04-03-2018 04:43 PM - edited 03-01-2019 05:30 AM
Hi,
I have a requirement to establish the best path to upgrading a VSS pair of Catalyst 6500s in such a way that:
Downtime of a single chassis isn't the primary concern, instead we are trying to manage risk associated with this field notice (https://www.cisco.com/c/en/us/support/docs/field-notices/637/fn63743.html) which has historically caused major problems in the past (total primary DC loss).
Understanding that the fault is a "fix-on-fail" we need to plan for it "not working" during the upgrade and leaving the site running on a single chassis while any failed units are replaced/etc.
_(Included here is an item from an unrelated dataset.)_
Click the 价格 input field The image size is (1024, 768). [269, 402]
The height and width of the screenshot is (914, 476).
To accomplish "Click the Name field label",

Specifically I've been looking at the FSU and eFSU upgrade processes. These are described here: https://www.cisco.com/c/en/us/td/docs/switches/lan/catalyst6500/ios/12-2SX/configuration/guide/book/vss.html#wp1169328
eFSU appears to be great for a situation whereby I could trust hardware operation (i.e. it does one then the other). Given the field notice though this isn't the case. FSU seems to be the way to go for a more manual upgrade/failover method though and is where I am looking at currently. Does anyone have specific guidance here?
Regarding FSU:
Performing a Fast Software Upgrade of a VSS
The FSU of a VSS is similar to the RPR-based standalone chassis FSU described in the "Performing a Fast Software Upgrade" section. While the standalone chassis upgrade is initiated by reloading the VSS standby supervisor engine, the VSS upgrade is initiated by reloading the VSS standby chassis. During the FSU procedure, a software version mismatch between the VSS active and the VSS standby chassis causes the system to boot in RPR redundancy mode, which is stateless and causes a hard reset of the all modules. As a result, the FSU procedure requires system downtime corresponding to the RPR switchover time.
I am trying to get clarification on a few things metnioned in the above:
Solved! Go to Solution.
04-02-2019 01:02 AM
We did an FSU upgrade. 50% success rate. The supervisors can get stuck in a boot cycle which requires a full power down and on reload to recover from.
Basically the process is:
You validate whether line cards have failed by looking at show module outputs.
The FSU process is only going to make a minute or two of difference honestly. You still have 10mins of downtime for the line cards.
04-04-2018 12:50 AM
@jbekk wrote:
Downtime of a single chassis isn't the primary concern, instead we are trying to manage risk associated with this field notice (https://www.cisco.com/c/en/us/support/docs/field-notices/637/fn63743.html) which has historically caused major problems in the past (total primary DC loss).
I am very familiar with this FN and whatever method you're going to be using it is of no help. If the line card fails, it will fail.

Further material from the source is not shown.